US court lifts hold on Ohio’s Down syndrome abortion law
COLUMBUS, Ohio (AP) — A divided federal appeals court lifted the hold Tuesday on an Ohio law that prohibits doctors from performing abortions based on a fetal diagnosis of Down syndrome, a case considered nationally pivotal.
Judges of the 6th U.S. Circuit Court of Appeals narrowly ruled to reverse two earlier decisions blocking enforcement of the 2017 law based on the likely success of overturning it as unconstitutional.
A majority of the court, which has moved rightward in recent years with six appointments by former President Donald Trump, said the law doesn’t impede a woman’s right to an abortion.
The majority said Planned Parenthood and several other abortion providers represented by the American Civil Liberties Union erred in basing their case on a woman’s “absolute right” to an abortion until the fetus is viable outside the womb, because that right is neither absolute nor germane to the case.
“In this case, Ohio does not rely on its interest in protecting potential fetal life,” the ruling said. Its interests in passing the law, instead, were to protect the Down syndrome community from “the stigma it suffers from the practice of Down-syndrome-selective abortions,” to protect women who suspect Down syndrome from coerced abortions and to protect the medical community from unethical doctors, they wrote.
The ACLU had sued the state health department, state medical board and county prosecutors in 2018 on behalf of abortion providers, arguing the law infringes on a woman’s constitutional right to a procedure that is legal. The state argued the law does not ban the procedure but instead regulates doctors.
The 2017 law had been put on hold while the legal challenge is decided. It is one of several Ohio abortion restrictions tied up in court.
“Today, the Sixth Circuit allowed politicians to exploit the real needs and concerns of people with Down syndrome to push their anti-abortion agenda,” Chrisse France, executive director of Preterm Cleveland, said in a statement. “No one should be able to make these decisions other than the patients and families we serve.”
During a rare hearing before the full 16-judge court in March 2020, Jessie Hill, an attorney for the ACLU of Ohio, argued that the Down syndrome law unconstitutionally seeks to take “the ultimate decision” on abortion away from the woman.
This and similar proposals around the country have triggered emotional debate over women’s rights, parental love, and the trust between doctor and patient.
“It’s unfortunate that the court gave so little weight to the importance of open and honest communication within the doctor-patient relationship,” Hill said in a statement Tuesday.
Ohio Solicitor General Ben Flowers said the law seeks to prevent abortions that target and discriminate against those with Down syndrome. That argument dovetailed with the contentions of anti-abortion groups, including Ohio Right to Life.

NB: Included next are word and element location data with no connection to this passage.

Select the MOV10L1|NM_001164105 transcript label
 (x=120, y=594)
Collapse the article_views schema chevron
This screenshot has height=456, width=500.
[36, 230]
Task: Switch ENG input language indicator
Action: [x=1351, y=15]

Tuesday’s decision was praised by the national anti-abortion group Susan B. Anthony List, whose president, Marjorie Dannenfelser, said it made Ohio “a safe haven for unborn babies with Down syndrome.”
“This law includes reasonable, compassionate measures to prevent lethal discrimination in the womb,” she said in a statement. Dannenfelser said now that a circuit split has occurred on the issue, it gives the U.S. Supreme Court “even more reason to weigh in” in what abortion foes hope could be a revisiting of the landmark Roe v. Wade ruling that legalized abortion. Both Dannenfelser and Ohio Right to Life President Mike Gonidakis likened abortions based on a Down syndrome diagnosis to eugenics.

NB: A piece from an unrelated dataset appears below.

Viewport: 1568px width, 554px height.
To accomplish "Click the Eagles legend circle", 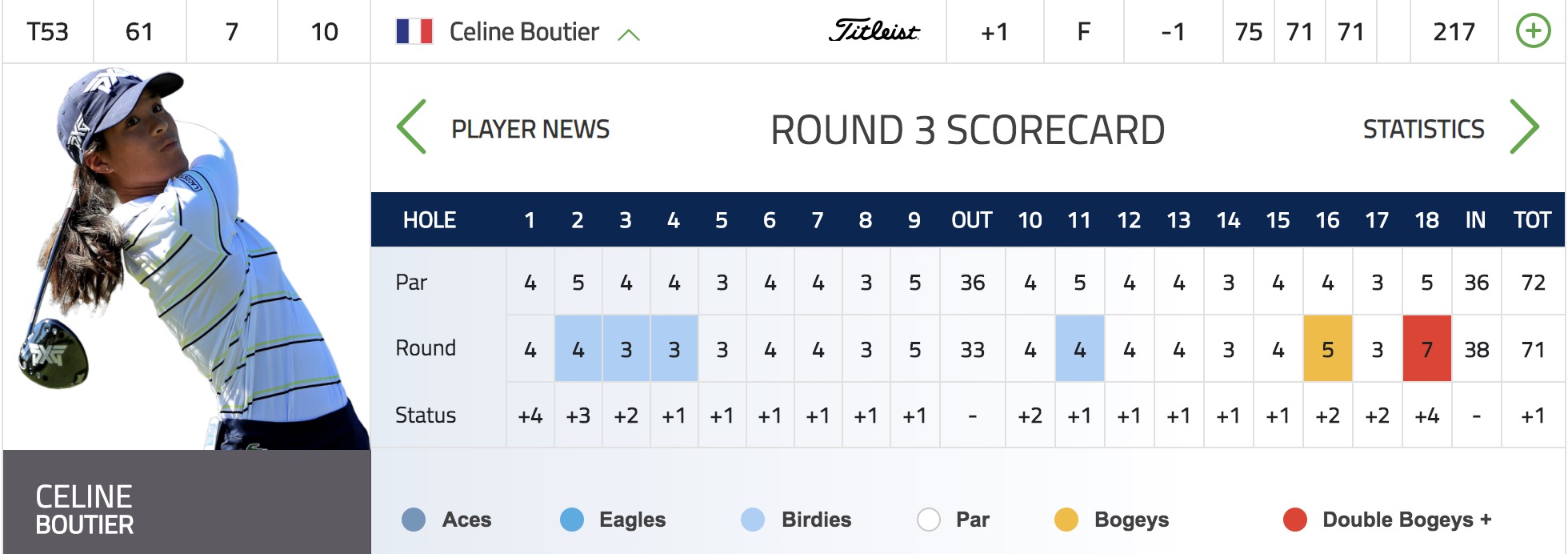I will pos(572,520).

Abortion rights groups have been joined by some parents of children with Down syndrome in opposing the law, saying the genetic disorder was being used to gain sympathy for a new restriction.

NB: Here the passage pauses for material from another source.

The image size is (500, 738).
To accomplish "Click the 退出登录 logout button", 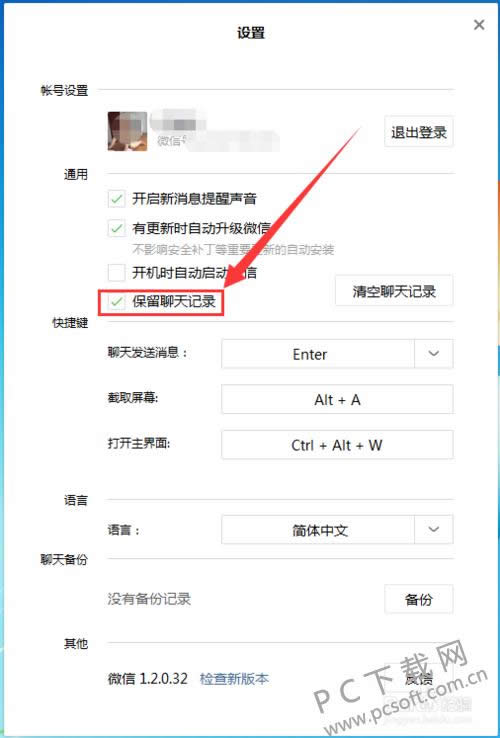I will [419, 132].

In legal filings, attorneys for the government contend that the sidelined law does not infringe on a woman’s constitutional rights because it “does not prohibit any abortions at all.”
Dissenting judges rejected that notion outright.
“I will call it what it is: the long-arm of the state — wielding the threat of a class-four felony — forcefully reaching into a profoundly intimate conversation between doctor and patient and telling the patient to be silent about her medical history or worse, purposefully lie about it,” Judge Bernice Donald wrote in a dissent.
The law specifically prohibits physicians from performing an abortion if they’re aware that a diagnosis of Down syndrome, or the possibility of such a diagnosis, is influencing the decision. Doctors could face a fourth-degree felony charge, be stripped of their medical license, and be held liable for legal damages. The pregnant woman faces no criminal liability under the law.